• [Problem statement] Check every line of the entries that follow, and copy the ones containing "computer".

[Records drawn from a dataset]

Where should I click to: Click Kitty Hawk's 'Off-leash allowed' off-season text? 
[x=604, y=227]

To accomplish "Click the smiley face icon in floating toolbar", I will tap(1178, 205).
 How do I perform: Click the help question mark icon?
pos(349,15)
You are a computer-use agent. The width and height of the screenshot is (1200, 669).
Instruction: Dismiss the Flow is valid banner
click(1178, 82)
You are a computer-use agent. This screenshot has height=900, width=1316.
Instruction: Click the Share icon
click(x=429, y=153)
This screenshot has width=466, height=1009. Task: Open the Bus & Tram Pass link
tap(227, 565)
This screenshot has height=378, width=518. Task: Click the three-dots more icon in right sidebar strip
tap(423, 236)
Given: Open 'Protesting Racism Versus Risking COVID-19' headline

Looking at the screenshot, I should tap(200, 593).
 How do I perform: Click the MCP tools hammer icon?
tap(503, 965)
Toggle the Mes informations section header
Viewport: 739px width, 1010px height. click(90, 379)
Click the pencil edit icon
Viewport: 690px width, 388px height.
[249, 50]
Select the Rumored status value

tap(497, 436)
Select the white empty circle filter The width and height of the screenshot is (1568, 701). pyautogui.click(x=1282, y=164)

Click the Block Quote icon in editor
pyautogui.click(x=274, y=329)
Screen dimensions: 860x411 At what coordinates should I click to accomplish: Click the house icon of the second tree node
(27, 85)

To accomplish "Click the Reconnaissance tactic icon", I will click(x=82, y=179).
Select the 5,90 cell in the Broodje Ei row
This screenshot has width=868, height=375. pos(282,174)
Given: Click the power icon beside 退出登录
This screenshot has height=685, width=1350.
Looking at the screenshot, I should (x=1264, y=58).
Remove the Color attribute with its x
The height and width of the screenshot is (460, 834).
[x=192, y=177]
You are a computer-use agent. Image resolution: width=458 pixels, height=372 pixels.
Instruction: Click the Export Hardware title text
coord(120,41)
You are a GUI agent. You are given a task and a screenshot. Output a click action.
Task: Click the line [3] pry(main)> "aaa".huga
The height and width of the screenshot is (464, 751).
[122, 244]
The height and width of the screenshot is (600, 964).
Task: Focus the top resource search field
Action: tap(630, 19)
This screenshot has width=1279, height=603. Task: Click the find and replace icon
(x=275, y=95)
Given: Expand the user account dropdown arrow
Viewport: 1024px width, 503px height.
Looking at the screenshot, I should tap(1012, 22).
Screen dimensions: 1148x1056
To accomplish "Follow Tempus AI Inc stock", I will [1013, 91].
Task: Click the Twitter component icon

• [Response area]
You are a computer-use agent. The width and height of the screenshot is (1200, 669).
You are a computer-use agent. This screenshot has height=900, width=1316.
You are a computer-use agent. Image resolution: width=458 pixels, height=372 pixels.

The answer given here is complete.